WRITTEN INSTRUCTION:
Substitute "blue verified badge" for "gold verified badge" in the records below, then write out everything from the line containing "The width and height of the screenshot is (1871, 726)." down to the line containing "tap(233, 19)", with all else unchanged.

-.-.-

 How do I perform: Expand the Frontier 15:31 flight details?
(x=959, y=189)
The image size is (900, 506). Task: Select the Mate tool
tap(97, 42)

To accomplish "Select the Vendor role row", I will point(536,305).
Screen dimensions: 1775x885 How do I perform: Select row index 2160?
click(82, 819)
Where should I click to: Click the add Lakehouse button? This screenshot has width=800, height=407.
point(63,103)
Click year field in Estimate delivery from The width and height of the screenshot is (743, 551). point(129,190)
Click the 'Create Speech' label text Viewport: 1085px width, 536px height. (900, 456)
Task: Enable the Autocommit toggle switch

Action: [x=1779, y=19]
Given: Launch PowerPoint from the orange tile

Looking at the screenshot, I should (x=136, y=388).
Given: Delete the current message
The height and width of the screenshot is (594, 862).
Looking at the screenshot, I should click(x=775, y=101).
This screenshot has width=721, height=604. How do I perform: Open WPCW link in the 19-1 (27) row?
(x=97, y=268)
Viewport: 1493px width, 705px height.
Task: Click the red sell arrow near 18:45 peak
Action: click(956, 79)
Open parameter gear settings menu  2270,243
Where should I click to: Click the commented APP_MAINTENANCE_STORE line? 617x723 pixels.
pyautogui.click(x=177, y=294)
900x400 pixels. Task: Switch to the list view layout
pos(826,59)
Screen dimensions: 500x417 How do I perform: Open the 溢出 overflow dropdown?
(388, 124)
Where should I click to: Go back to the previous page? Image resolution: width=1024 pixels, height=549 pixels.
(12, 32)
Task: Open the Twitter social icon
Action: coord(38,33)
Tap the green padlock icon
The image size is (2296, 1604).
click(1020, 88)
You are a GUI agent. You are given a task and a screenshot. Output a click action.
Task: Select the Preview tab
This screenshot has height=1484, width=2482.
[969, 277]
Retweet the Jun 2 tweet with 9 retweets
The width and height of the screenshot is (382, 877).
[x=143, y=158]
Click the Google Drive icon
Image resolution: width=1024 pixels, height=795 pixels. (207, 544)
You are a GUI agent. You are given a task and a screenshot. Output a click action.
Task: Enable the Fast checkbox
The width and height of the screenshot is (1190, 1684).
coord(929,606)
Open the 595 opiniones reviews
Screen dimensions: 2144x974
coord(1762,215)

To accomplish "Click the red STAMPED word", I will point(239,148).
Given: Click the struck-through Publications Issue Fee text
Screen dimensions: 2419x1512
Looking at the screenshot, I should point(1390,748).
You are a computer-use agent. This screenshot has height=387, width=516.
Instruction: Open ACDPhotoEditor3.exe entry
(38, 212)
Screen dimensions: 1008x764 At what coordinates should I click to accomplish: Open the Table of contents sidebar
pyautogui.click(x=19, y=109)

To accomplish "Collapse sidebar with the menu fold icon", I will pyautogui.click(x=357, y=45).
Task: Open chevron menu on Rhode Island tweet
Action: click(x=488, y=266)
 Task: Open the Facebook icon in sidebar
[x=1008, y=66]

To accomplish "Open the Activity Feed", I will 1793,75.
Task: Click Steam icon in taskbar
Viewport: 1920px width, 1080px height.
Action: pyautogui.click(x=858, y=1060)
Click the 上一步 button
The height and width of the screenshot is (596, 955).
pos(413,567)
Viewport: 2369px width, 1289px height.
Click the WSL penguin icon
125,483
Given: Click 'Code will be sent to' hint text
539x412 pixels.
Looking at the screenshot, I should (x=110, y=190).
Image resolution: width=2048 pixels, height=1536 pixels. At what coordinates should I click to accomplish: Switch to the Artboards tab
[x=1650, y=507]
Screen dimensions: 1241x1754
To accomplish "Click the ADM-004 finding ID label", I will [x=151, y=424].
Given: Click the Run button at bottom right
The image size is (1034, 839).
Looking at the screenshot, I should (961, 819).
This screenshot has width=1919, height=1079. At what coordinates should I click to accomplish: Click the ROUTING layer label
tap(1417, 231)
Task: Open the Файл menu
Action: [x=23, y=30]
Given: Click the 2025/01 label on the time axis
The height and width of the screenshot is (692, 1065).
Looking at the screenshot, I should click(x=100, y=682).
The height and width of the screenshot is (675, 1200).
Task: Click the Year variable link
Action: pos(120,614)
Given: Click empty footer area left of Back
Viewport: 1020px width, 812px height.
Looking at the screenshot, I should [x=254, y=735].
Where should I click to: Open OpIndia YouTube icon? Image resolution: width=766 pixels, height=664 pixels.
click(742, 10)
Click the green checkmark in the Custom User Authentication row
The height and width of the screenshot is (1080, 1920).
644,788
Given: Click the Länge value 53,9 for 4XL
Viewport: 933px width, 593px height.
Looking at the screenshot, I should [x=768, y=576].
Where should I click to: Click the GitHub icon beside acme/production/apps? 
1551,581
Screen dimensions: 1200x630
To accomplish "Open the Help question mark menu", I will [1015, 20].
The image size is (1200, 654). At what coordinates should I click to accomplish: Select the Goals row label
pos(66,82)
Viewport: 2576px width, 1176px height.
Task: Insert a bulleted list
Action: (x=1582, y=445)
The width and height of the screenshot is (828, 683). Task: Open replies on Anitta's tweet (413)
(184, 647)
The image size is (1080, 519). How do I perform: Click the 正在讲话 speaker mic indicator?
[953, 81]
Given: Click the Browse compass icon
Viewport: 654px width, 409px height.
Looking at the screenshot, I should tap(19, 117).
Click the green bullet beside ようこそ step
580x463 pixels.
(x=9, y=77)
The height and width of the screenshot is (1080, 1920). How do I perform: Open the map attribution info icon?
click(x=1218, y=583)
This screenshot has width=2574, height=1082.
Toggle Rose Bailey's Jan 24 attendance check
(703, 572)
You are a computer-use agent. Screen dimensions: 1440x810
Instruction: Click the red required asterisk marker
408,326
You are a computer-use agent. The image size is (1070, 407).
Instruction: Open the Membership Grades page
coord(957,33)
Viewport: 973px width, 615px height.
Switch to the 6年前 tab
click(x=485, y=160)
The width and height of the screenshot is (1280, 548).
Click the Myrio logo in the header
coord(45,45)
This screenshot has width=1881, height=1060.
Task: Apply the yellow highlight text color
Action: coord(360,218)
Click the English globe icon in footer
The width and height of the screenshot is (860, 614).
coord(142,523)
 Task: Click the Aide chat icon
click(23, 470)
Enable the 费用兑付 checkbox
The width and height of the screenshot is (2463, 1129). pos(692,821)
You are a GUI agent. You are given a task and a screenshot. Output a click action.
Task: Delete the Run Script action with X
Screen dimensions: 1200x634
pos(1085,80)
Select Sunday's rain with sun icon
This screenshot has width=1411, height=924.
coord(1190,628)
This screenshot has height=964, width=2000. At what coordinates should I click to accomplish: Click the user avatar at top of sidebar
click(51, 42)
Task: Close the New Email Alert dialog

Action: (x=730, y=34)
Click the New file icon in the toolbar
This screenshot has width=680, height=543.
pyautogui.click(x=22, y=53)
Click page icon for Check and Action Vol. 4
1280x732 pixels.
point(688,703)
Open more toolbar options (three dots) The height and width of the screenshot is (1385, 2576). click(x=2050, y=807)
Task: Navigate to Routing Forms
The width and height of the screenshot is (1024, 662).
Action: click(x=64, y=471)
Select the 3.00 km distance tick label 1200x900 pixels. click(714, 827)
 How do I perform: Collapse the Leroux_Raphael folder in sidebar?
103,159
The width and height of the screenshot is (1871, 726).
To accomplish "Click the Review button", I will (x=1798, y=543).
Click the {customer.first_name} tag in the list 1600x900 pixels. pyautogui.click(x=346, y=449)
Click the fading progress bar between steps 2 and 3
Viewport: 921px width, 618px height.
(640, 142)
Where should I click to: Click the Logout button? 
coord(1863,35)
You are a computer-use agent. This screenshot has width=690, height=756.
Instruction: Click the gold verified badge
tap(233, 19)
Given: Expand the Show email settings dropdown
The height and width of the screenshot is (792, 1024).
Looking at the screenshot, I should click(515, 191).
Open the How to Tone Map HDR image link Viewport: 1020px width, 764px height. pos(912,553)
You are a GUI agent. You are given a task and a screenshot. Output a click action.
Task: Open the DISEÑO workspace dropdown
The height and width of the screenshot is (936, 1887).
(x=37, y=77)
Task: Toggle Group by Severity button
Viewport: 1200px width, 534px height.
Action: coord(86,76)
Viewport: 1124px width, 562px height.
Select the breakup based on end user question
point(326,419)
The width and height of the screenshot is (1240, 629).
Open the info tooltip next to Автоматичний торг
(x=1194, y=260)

-.-.-

EXPECTED ANSWER:
The width and height of the screenshot is (1871, 726).
To accomplish "Click the Review button", I will (x=1798, y=543).
Click the {customer.first_name} tag in the list 1600x900 pixels. pyautogui.click(x=346, y=449)
Click the fading progress bar between steps 2 and 3
Viewport: 921px width, 618px height.
(640, 142)
Where should I click to: Click the Logout button? 
coord(1863,35)
You are a computer-use agent. This screenshot has width=690, height=756.
Instruction: Click the blue verified badge
tap(233, 19)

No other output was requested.